**Passage given:**

⟨

Monday, November 7, 2011

The Life of a Senior Engineer

Well hello folks! It has been quite some time since I last graced y'all with thoughts and happenings from my life. I apologize for that. Life can get pretty crazy in the engineering world.

This semester I am in the last part of my senior design project. Last semester we designed our plane and this semester we get to build a wind tunnel and RC model. One to conduct tests on, the other to fly! We have not begun building our flying model yet but a couple weeks ago we finished our wind tunnel model and had the opportunity to test it in the low speed wind tunnel. It was really exciting!!! I know I am labeling myself as a total nerd with my excitement but it was seriously one of the highlights of this entire semester. I will let the pictures speak for themselves. Enjoy the epic nerdiness...

During Construction

Before Paint

Between Coats

The Final Product. Isn't it a beauty?!!!

The Brink Apex

Now for some pictures from the actual test:
Our plane in the tunnel


Our team, the tunnel, and the Brink Apex.

We added trip strips to disturb the flow. That is all I will say about that to avoid sounding more nerdy than I already do.

This is the only picture I have of the model in the tunnel while it was running. 

BA! 

That is all for now. I hope you enjoyed a peek into my life. God Bless!

Monday, September 26, 2011

Winning

I just want to alert everybody to the awesomeness which will be the next few weeks in the liturgical calendar. Prepare yourselves. You will probably have to pick your jaw up off the floor when you are done reading this. So without further ado: Starting today...
Sept 26th- The Feast of Sts. Cosmos &Damian (you know those guys whose names we hear every time the extended version of the Eucharistic Prayer is said). They are legit.
Sept 27th - St. Vincent de Paul
Sept 29th - The Archangels- St. Michael, St. Gabriel, and St. Raphael
Sept 30th - St. Jerome
Oct 1st - St. Therese of Lisieux
Oct 4th - St. Francis of Assisi
Oct 5th - St. Faustina Kowalska
And later on...
Oct 15th - St. Theresa of Avila
Oct 18th - St. Luke
Oct 20th - St. Paul of the Cross
and Oct 22nd - Blessed JPII!! We love you!

KAPOW! That is the sound of Satan getting punched in the face by this incredible lineup! (I literally just punched the air). There is going to be so much grace falling from heaven that Satan won't even be able to see straight. Ha!

Just one more reason why I love the Catholic Church - it gives us weeks like these. :)

⟩

**Records provided:**
⟨

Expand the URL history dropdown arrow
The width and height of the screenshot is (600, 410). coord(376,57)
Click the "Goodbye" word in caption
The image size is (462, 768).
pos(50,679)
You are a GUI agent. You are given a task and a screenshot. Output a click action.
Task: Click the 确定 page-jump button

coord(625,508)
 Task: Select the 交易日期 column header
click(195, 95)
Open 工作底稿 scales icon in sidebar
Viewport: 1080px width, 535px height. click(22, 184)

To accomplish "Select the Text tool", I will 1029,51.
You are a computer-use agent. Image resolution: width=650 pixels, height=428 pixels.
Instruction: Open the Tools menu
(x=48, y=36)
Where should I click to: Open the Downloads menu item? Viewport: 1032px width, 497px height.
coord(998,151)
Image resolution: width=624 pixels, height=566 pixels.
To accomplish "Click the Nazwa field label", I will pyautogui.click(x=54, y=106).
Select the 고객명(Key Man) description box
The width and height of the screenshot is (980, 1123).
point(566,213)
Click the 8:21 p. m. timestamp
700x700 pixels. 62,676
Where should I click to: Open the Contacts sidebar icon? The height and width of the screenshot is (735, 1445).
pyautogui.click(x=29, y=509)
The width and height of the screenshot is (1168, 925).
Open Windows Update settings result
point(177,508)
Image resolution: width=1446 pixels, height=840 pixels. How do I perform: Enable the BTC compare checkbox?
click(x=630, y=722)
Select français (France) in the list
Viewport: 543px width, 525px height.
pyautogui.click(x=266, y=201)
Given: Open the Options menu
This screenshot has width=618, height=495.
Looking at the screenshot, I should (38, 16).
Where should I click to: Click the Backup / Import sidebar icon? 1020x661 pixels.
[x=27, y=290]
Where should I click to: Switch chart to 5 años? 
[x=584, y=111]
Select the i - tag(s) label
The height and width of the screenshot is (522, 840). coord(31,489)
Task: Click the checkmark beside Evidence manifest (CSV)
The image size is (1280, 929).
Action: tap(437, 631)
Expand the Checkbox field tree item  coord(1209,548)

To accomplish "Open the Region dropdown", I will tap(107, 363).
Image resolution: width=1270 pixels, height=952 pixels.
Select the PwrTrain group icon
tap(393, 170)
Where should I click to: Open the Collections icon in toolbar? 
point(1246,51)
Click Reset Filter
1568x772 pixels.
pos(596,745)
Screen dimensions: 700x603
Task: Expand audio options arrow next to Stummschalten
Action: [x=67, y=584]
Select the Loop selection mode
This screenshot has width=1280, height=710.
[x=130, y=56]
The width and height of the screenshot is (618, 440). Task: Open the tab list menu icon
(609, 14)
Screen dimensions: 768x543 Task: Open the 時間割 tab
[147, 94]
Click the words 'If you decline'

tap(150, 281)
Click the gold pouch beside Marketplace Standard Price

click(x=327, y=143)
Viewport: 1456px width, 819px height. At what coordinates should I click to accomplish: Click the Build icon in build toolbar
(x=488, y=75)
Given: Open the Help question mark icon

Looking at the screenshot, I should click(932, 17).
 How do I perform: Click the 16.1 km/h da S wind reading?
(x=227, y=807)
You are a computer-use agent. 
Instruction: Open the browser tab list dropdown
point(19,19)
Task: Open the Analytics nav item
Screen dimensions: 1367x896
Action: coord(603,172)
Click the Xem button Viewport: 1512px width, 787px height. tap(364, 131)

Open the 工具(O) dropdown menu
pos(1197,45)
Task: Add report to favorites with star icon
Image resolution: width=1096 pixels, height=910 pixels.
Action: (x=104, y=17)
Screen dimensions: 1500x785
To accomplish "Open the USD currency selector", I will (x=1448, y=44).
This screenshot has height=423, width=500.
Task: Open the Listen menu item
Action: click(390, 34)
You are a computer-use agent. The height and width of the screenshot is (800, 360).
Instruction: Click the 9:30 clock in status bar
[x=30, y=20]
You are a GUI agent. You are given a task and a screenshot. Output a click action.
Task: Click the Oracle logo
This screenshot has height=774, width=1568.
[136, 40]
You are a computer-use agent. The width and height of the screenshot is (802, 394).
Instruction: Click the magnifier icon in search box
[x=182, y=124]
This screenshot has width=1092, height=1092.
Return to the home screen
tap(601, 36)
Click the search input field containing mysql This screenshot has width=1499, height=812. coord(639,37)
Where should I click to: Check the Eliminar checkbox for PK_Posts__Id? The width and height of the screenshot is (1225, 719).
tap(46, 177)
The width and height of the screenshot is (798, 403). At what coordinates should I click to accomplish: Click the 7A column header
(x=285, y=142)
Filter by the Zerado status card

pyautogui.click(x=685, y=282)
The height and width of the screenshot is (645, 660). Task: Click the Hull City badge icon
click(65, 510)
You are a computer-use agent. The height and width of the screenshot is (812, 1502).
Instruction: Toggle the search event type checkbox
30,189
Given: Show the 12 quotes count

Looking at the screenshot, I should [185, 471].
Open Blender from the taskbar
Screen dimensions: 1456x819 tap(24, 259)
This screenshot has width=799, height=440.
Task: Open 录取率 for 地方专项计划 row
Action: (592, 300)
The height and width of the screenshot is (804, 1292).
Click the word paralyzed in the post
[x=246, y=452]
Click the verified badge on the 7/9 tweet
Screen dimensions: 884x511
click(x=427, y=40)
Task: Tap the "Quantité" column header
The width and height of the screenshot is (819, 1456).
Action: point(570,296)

⟩

**To be done:**
(A) Answer these questions from the blog, each on its own line and marked the same way:
(i) What did the team add to the model to disturb the flow?
(ii) What name is given to the plane?
(iii) Which saint is listed for Oct 4th?
(B) Write out the part of the blog that begins at the words "We added trip" and stops after "life. God Bless!", swapping "tunnel" for "chamber".

**Expected responses:**
(A)
(i) Trip strips
(ii) The Brink Apex
(iii) St. Francis of Assisi

(B)
We added trip strips to disturb the flow. That is all I will say about that to avoid sounding more nerdy than I already do.

This is the only picture I have of the model in the chamber while it was running. 

BA! 

That is all for now. I hope you enjoyed a peek into my life. God Bless!